By Brendan O’Brien and James B. Kelleher
CREEK, Wis., Aug 6 (Reuters) – The gunman who killed six worshipers at a Sikh temple in Wisconsin was identified as a 40-year-old U.S. Army veteran and authorities said they were investigating possible links to white supremacist groups and his membership in skinhead rock bands.
The assailant, shot dead by police at the scene on Sunday, was identified as Wade Michael Page. He served as a soldier in the Army from 1992 to 1998, police chief John Edwards said in the Milwaukee suburb of Oak Creek where the 400-member temple is located.
Survivors described women and children hiding in the pantry of the temple’s community kitchen as the gunman stormed through the building. “Everyone was falling on top of one another,” said Parminder Toor, 54, speaking in Punjabi as her daughter-in-law, Jaskiran Kaur, translated.
“It was dark and we were all crammed in.” One of the women who made it into the pantry had been shot in the hand, and there was “blood everywhere,” said Toor.
Federal authorities said they were treating the attack as a possible act of domestic terrorism.
According to the Southern Poverty Law Center, which tracks hate groups, Page was a member of two racist bands named End Apathy and Definite Hate, “a band whose album ‘Violent Victory’ featured a gruesome drawing of a disembodied white arm punching a black man in the face.”
A MySpace page for a band that appears to be one of those identified by the SPLC, End Apathy, includes songs with titles such as “Self Destruct,” “Submission” and “Insignificant,” as well as pictures of three heavily tattooed band members.
“The music is a sad commentary on our sick society and the problems that prevent true progress,” the band’s profile says.
Band T-shirts advertized on the page include one with the Roman numeral 14 — a number the SPLC said was a reference to the 14-word white supremacist slogan “We must secure the existence of our people and a future for white children.”
A YouTube video posted in 2009 of a song by Definite Hate, which appears to have been another Page band, shows a scroll of the lyrics that includes: “Wake Up, White man, For Your Race, And your land,” and “Wake Up People Or Your Gonna Die!”
The SPLC pointed to a 2010 interview with white supremacist website Label 56 in which Page said he had played in various bands since 2000, when he left his native Colorado on a motorcycle.
Two years earlier, in 1998, Page had been discharged from the Army for “patterns of misconduct,” according to military sources. He had served for six years but was never posted overseas. He was a psychological operations specialist and missile repairman who was last stationed at Fort Bragg, North Carolina, the sources said.

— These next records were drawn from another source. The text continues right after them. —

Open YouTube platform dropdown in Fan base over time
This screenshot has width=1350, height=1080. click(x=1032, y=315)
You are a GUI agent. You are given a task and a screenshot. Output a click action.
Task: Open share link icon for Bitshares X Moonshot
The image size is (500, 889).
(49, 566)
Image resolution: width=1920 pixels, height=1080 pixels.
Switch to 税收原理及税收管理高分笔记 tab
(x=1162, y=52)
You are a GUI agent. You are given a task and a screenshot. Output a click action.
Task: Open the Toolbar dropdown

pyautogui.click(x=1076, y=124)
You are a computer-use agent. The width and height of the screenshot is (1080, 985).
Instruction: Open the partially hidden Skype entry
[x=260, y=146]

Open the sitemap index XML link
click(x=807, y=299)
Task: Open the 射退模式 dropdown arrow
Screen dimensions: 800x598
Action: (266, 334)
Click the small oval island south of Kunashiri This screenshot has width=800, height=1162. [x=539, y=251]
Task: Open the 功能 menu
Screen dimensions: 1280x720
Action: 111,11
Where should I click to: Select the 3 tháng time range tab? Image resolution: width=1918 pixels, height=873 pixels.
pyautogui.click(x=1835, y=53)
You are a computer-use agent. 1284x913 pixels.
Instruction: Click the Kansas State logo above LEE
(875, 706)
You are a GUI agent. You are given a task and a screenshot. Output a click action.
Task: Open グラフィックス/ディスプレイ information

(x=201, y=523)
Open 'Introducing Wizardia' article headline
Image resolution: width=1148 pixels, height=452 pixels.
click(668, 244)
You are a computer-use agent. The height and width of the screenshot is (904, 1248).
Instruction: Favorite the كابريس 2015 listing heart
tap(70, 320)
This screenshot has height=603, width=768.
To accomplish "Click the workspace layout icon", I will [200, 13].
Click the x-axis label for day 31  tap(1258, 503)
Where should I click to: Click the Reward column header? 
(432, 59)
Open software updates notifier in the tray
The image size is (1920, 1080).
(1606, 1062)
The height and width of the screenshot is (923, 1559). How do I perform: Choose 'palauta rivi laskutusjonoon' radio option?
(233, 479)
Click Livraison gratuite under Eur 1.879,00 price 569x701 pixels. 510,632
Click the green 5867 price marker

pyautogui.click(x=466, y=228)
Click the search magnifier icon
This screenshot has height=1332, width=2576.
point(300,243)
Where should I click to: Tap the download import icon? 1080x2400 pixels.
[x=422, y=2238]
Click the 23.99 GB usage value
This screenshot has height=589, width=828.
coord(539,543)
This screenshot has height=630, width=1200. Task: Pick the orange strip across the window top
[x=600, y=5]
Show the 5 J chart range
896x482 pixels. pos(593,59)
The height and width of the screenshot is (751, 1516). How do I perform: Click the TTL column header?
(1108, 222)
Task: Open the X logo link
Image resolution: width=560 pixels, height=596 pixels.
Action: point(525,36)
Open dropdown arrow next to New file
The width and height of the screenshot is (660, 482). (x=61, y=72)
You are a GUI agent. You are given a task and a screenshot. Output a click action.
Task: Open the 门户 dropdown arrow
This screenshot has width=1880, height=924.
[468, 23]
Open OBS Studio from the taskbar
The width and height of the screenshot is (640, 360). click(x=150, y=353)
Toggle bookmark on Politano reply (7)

In June 1998 he was disciplined for being drunk on duty and had his rank reduced to specialist from sergeant. He was not eligible to re-enlist.
In recent months, Page moved to a suburb of Milwaukee called Cudahy. Peter Hoyt, who lives nearby, said he would often see Page sitting on his porch or walking the neighborhood.
Page talked about an ex-girlfriend who had broken up with him or, sometimes, the Green Bay Packers. “He was friendly with me,” Hoyt said. “When I found out it was him, I was astounded.”